● **Excerpted data**
★ ★ ★ ★ ★

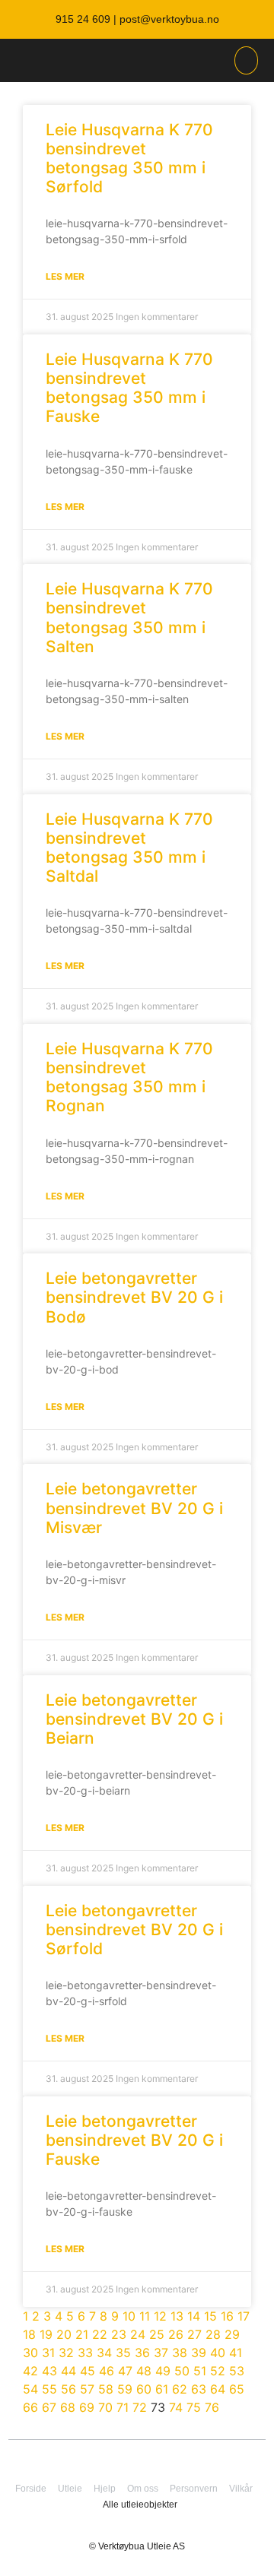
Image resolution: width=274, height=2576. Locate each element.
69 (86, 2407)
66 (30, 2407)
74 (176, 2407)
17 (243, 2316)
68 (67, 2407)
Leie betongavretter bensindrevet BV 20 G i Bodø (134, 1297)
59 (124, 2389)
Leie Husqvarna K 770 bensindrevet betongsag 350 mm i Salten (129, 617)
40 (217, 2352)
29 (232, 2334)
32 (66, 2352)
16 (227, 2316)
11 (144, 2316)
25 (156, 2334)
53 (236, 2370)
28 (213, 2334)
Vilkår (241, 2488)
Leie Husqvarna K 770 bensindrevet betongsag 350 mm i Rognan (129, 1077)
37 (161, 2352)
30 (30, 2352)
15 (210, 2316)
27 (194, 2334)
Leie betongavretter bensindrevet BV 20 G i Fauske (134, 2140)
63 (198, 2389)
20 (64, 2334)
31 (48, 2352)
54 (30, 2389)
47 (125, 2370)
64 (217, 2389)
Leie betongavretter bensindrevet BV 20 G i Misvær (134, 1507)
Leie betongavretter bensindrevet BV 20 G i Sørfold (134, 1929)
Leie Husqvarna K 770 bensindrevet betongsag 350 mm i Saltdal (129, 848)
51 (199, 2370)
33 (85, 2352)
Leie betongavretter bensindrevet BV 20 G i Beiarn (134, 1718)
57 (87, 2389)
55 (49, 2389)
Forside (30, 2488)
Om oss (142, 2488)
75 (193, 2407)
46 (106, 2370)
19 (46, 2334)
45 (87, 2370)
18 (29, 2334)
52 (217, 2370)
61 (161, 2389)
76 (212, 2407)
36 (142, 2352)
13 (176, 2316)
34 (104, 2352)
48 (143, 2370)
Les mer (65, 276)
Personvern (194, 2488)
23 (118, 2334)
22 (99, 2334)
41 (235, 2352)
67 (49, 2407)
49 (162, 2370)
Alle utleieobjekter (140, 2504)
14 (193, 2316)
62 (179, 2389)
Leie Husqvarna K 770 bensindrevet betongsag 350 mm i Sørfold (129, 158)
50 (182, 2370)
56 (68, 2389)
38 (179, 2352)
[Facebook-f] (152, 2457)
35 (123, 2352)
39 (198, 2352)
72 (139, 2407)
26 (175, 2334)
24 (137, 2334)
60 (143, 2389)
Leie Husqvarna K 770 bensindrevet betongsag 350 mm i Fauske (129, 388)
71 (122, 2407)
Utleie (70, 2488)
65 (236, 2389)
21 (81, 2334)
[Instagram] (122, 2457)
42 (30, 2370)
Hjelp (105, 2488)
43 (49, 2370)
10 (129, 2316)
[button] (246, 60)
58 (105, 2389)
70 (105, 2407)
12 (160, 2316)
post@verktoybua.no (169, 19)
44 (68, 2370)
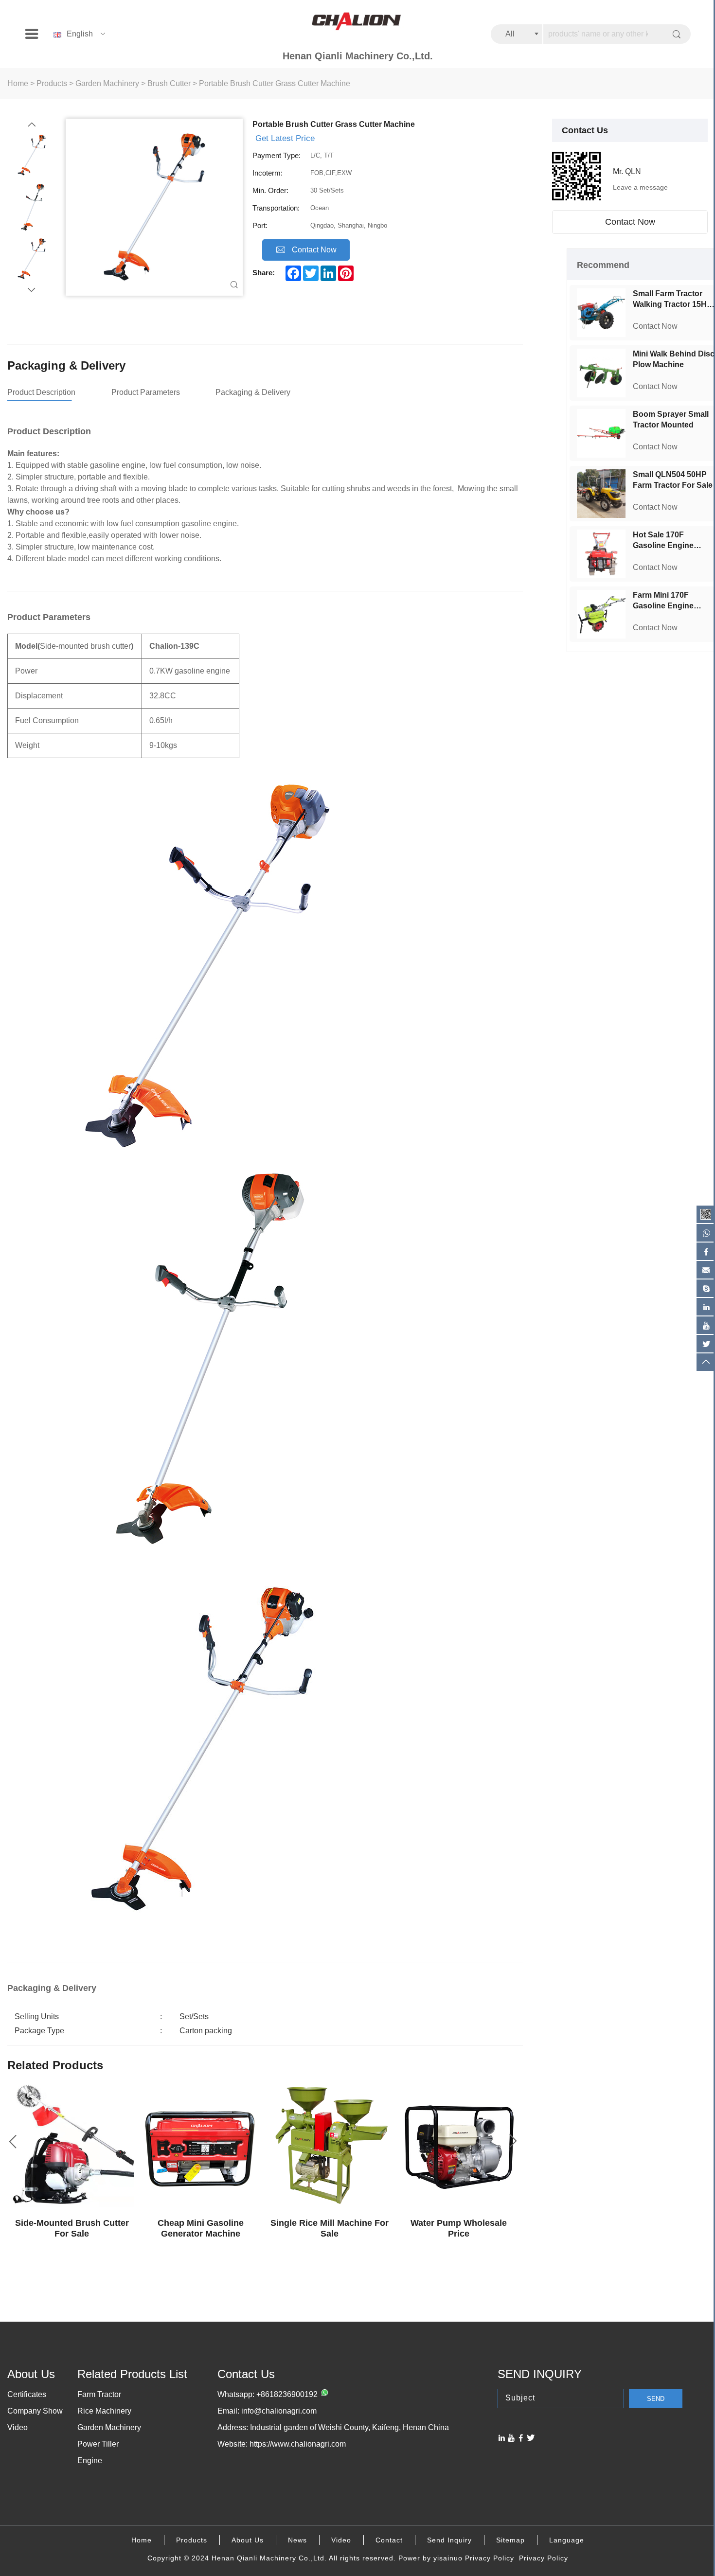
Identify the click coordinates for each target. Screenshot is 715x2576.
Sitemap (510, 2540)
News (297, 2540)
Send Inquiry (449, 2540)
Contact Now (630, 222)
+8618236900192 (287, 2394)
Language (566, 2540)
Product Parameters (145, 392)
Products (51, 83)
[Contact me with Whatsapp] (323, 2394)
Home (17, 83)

★ ★ ★ ★ ★

● **Work instruction**
With the line that has "48 (143, 2370)" as the first and the line that has "60 (143, 2389)" as the last, repeat exactly that run of lines above and no more.

● **Task result**
48 (143, 2370)
Les mer (65, 276)
Personvern (194, 2488)
23 (118, 2334)
22 (99, 2334)
41 (235, 2352)
67 (49, 2407)
49 (162, 2370)
Alle utleieobjekter (140, 2504)
14 (193, 2316)
62 (179, 2389)
Leie Husqvarna K 770 bensindrevet betongsag 350 mm i Sørfold (129, 158)
50 (182, 2370)
56 (68, 2389)
38 (179, 2352)
[Facebook-f] (152, 2457)
35 (123, 2352)
39 (198, 2352)
72 (139, 2407)
26 (175, 2334)
24 (137, 2334)
60 (143, 2389)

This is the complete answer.